EXCERPTED PASSAGE -
— START —

# mona reservoir?



## sfy2004 (Jun 2, 2008)

maybe 5-10 miles north of nephi, on the west side of I-15 near the town of mona,
there is a body of water that i believe is mona reservoir

when i get the fishing reports e-mailed to me, there is no info on this place

can anyone tell me the name of it, and what i may catch there?

thanks


----------



## USMARINEhuntinfool (Sep 15, 2007)

Now I've never fished the reservoir but my grandparents used to ranch the south side of the road there where the creek feeds into it from the south and I used to fish the creek quite often..... Theres a ton of carp, when the water rises every year we used to fish under the road in the tunnel and caught yellow perch, rainbow trout and a bass on rare occasions... So i would imagine you could catch all of the above in the reservoir....


----------



## LOAH (Sep 29, 2007)

Yep, that's Mona Reservoir. I've never fished it either, but I believe Burraston Ponds (just South) drains into it. The outlet (and main inlet, I think) is called Currant Creek (different one) and eventually drains to Utah Lake.

— END —

INPUT -
— START —

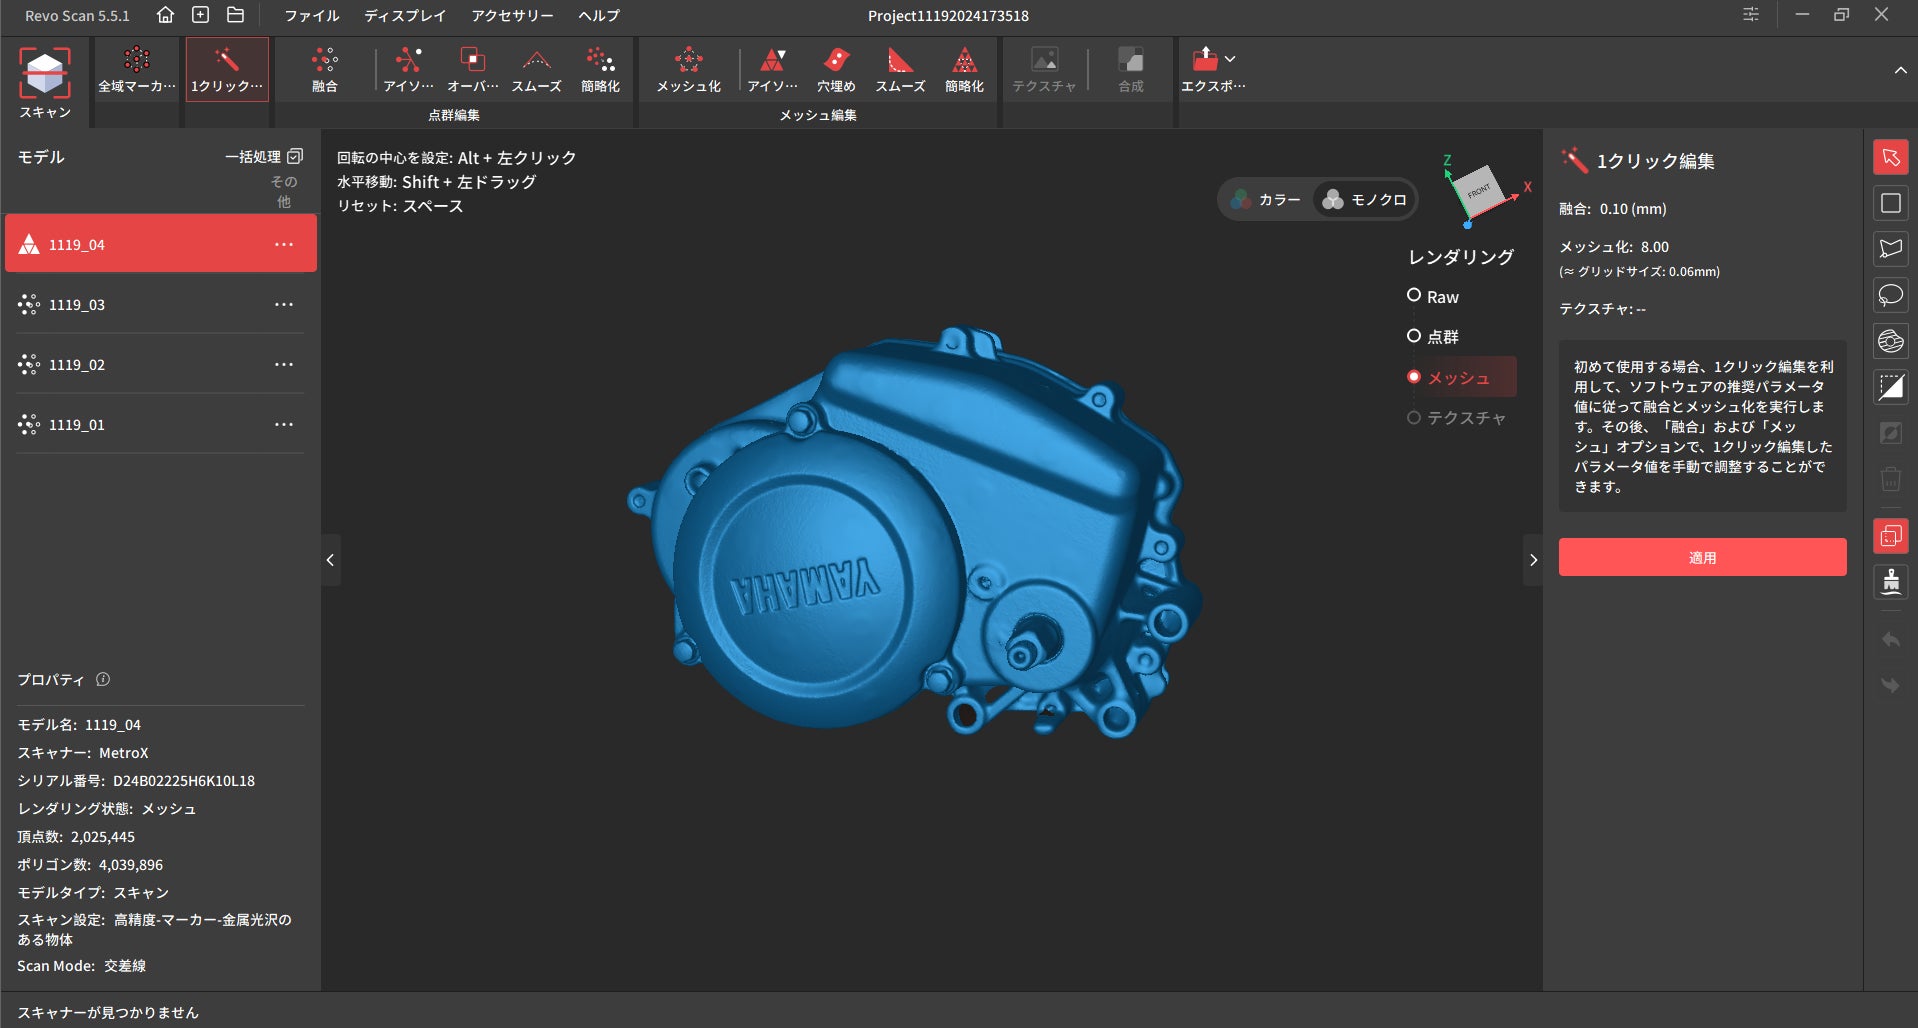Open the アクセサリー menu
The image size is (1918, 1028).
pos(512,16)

— END —
— START —

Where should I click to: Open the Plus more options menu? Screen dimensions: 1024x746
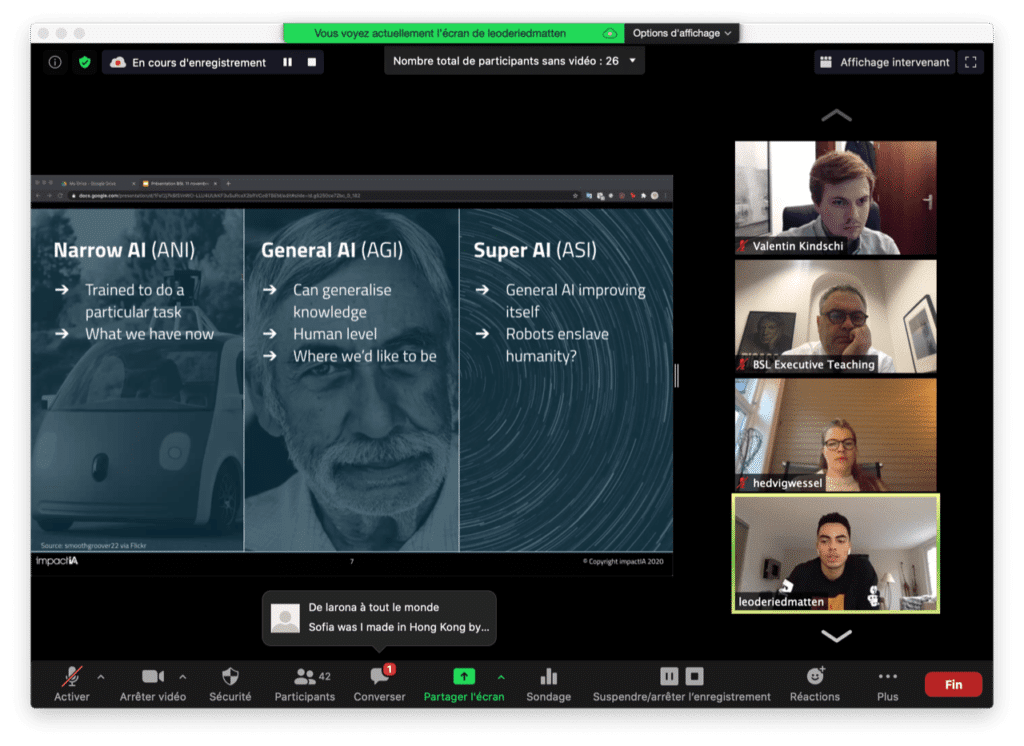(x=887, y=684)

— END —

TASK INSTRUCTIONS -
#1 From the forum thread about Mona Reservoir, set down the passage starting at "when i get the" and ending at "(Sep 15, 2007)", word for word.
#2 Extract the lines of the records starting at the line containing "Open the アクセサリー menu" and ending at the line containing "pos(512,16)", reproducing them exactly and leaving out the pictures.

EXERCISE RESULTS -
#1
when i get the fishing reports e-mailed to me, there is no info on this place

can anyone tell me the name of it, and what i may catch there?

thanks


----------



## USMARINEhuntinfool (Sep 15, 2007)

#2
Open the アクセサリー menu
The image size is (1918, 1028).
pos(512,16)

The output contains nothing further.